▶ _PROMPT_: Set down all of the records exactly.

▶ _ENTRIES PROVIDED_:
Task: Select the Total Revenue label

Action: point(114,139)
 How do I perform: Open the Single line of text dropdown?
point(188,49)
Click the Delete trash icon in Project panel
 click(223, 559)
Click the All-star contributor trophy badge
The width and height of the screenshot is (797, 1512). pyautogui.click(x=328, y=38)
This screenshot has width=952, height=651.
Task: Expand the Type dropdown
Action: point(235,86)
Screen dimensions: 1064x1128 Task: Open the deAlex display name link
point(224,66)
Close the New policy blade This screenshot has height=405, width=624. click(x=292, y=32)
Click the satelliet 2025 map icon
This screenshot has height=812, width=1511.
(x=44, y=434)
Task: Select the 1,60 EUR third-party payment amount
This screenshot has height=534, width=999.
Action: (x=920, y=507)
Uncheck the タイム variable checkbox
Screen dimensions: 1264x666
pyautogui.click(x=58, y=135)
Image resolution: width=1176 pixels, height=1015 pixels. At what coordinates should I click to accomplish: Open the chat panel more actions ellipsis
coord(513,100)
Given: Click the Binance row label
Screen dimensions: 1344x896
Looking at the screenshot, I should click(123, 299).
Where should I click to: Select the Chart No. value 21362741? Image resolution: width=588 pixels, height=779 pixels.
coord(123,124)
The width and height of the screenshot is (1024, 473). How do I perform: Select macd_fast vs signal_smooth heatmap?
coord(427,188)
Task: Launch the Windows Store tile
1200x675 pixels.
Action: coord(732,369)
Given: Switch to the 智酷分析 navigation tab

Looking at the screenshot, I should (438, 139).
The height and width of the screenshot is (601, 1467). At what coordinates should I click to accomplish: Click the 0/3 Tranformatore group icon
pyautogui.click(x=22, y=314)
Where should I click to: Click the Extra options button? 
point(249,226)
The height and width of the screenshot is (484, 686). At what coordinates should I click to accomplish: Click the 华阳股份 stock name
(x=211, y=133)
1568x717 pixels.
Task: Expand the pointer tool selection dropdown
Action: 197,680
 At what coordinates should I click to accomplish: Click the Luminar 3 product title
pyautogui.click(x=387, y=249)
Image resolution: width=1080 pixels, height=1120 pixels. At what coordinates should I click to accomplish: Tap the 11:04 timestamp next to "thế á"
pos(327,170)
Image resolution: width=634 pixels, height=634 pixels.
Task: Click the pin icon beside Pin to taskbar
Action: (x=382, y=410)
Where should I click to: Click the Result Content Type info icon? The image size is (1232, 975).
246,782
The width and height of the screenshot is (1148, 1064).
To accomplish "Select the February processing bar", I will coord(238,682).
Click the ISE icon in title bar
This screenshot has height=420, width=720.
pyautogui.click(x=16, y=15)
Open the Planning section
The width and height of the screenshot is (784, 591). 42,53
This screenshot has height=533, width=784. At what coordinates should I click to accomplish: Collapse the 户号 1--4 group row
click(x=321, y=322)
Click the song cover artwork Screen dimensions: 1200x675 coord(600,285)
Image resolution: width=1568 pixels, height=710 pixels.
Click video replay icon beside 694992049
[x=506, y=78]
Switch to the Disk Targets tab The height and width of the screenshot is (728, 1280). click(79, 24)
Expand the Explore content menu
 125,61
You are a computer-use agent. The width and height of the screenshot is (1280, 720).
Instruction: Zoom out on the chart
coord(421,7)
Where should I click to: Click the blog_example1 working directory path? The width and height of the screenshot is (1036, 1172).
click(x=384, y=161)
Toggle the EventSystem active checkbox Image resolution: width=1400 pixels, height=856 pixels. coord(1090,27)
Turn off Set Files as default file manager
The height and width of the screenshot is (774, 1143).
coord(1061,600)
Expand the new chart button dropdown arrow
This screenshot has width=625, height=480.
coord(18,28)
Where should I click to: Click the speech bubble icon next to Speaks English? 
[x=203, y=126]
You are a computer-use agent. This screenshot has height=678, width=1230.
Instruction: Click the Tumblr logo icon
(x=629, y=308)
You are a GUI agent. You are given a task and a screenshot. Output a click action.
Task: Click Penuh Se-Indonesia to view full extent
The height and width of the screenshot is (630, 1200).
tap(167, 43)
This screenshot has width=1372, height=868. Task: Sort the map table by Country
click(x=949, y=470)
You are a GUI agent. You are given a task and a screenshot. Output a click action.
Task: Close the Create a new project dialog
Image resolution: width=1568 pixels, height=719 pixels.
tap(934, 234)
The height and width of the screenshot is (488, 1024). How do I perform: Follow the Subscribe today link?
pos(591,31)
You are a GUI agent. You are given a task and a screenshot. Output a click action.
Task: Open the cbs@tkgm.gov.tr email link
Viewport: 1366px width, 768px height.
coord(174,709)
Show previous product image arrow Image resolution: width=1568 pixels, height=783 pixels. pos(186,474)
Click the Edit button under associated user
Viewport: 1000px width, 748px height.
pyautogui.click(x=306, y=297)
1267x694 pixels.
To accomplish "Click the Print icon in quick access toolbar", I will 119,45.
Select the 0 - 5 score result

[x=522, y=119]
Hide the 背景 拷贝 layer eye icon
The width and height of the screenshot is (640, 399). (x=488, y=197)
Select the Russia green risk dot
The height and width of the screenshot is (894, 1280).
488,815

▶ _EXPECTED ANSWER_:
Task: Select the Total Revenue label

Action: point(114,139)
 How do I perform: Open the Single line of text dropdown?
point(188,49)
Click the Delete trash icon in Project panel
 click(223, 559)
Click the All-star contributor trophy badge
The width and height of the screenshot is (797, 1512). pyautogui.click(x=328, y=38)
This screenshot has width=952, height=651.
Task: Expand the Type dropdown
Action: point(235,86)
Screen dimensions: 1064x1128 Task: Open the deAlex display name link
point(224,66)
Close the New policy blade This screenshot has height=405, width=624. click(x=292, y=32)
Click the satelliet 2025 map icon
This screenshot has height=812, width=1511.
(x=44, y=434)
Task: Select the 1,60 EUR third-party payment amount
This screenshot has height=534, width=999.
Action: (x=920, y=507)
Uncheck the タイム variable checkbox
Screen dimensions: 1264x666
pyautogui.click(x=58, y=135)
Image resolution: width=1176 pixels, height=1015 pixels. At what coordinates should I click to accomplish: Open the chat panel more actions ellipsis
coord(513,100)
Given: Click the Binance row label
Screen dimensions: 1344x896
Looking at the screenshot, I should click(123, 299).
Where should I click to: Select the Chart No. value 21362741? Image resolution: width=588 pixels, height=779 pixels.
coord(123,124)
The width and height of the screenshot is (1024, 473). How do I perform: Select macd_fast vs signal_smooth heatmap?
coord(427,188)
Task: Launch the Windows Store tile
1200x675 pixels.
Action: coord(732,369)
Given: Switch to the 智酷分析 navigation tab

Looking at the screenshot, I should (438, 139).
The height and width of the screenshot is (601, 1467). At what coordinates should I click to accomplish: Click the 0/3 Tranformatore group icon
pyautogui.click(x=22, y=314)
Where should I click to: Click the Extra options button? 
point(249,226)
The height and width of the screenshot is (484, 686). At what coordinates should I click to accomplish: Click the 华阳股份 stock name
(x=211, y=133)
1568x717 pixels.
Task: Expand the pointer tool selection dropdown
Action: 197,680
 At what coordinates should I click to accomplish: Click the Luminar 3 product title
pyautogui.click(x=387, y=249)
Image resolution: width=1080 pixels, height=1120 pixels. At what coordinates should I click to accomplish: Tap the 11:04 timestamp next to "thế á"
pos(327,170)
Image resolution: width=634 pixels, height=634 pixels.
Task: Click the pin icon beside Pin to taskbar
Action: (x=382, y=410)
Where should I click to: Click the Result Content Type info icon? The image size is (1232, 975).
246,782
The width and height of the screenshot is (1148, 1064).
To accomplish "Select the February processing bar", I will coord(238,682).
Click the ISE icon in title bar
This screenshot has height=420, width=720.
pyautogui.click(x=16, y=15)
Open the Planning section
The width and height of the screenshot is (784, 591). 42,53
This screenshot has height=533, width=784. At what coordinates should I click to accomplish: Collapse the 户号 1--4 group row
click(x=321, y=322)
Click the song cover artwork Screen dimensions: 1200x675 coord(600,285)
Image resolution: width=1568 pixels, height=710 pixels.
Click video replay icon beside 694992049
[x=506, y=78]
Switch to the Disk Targets tab The height and width of the screenshot is (728, 1280). click(79, 24)
Expand the Explore content menu
 125,61
You are a computer-use agent. The width and height of the screenshot is (1280, 720).
Instruction: Zoom out on the chart
coord(421,7)
Where should I click to: Click the blog_example1 working directory path? The width and height of the screenshot is (1036, 1172).
click(x=384, y=161)
Toggle the EventSystem active checkbox Image resolution: width=1400 pixels, height=856 pixels. coord(1090,27)
Turn off Set Files as default file manager
The height and width of the screenshot is (774, 1143).
coord(1061,600)
Expand the new chart button dropdown arrow
This screenshot has width=625, height=480.
coord(18,28)
Where should I click to: Click the speech bubble icon next to Speaks English? 
[x=203, y=126]
You are a computer-use agent. This screenshot has height=678, width=1230.
Instruction: Click the Tumblr logo icon
(x=629, y=308)
You are a GUI agent. You are given a task and a screenshot. Output a click action.
Task: Click Penuh Se-Indonesia to view full extent
The height and width of the screenshot is (630, 1200).
tap(167, 43)
This screenshot has width=1372, height=868. Task: Sort the map table by Country
click(x=949, y=470)
You are a GUI agent. You are given a task and a screenshot. Output a click action.
Task: Close the Create a new project dialog
Image resolution: width=1568 pixels, height=719 pixels.
tap(934, 234)
The height and width of the screenshot is (488, 1024). How do I perform: Follow the Subscribe today link?
pos(591,31)
You are a GUI agent. You are given a task and a screenshot. Output a click action.
Task: Open the cbs@tkgm.gov.tr email link
Viewport: 1366px width, 768px height.
coord(174,709)
Show previous product image arrow Image resolution: width=1568 pixels, height=783 pixels. pos(186,474)
Click the Edit button under associated user
Viewport: 1000px width, 748px height.
pyautogui.click(x=306, y=297)
1267x694 pixels.
To accomplish "Click the Print icon in quick access toolbar", I will 119,45.
Select the 0 - 5 score result

[x=522, y=119]
Hide the 背景 拷贝 layer eye icon
The width and height of the screenshot is (640, 399). (x=488, y=197)
Select the Russia green risk dot
The height and width of the screenshot is (894, 1280).
488,815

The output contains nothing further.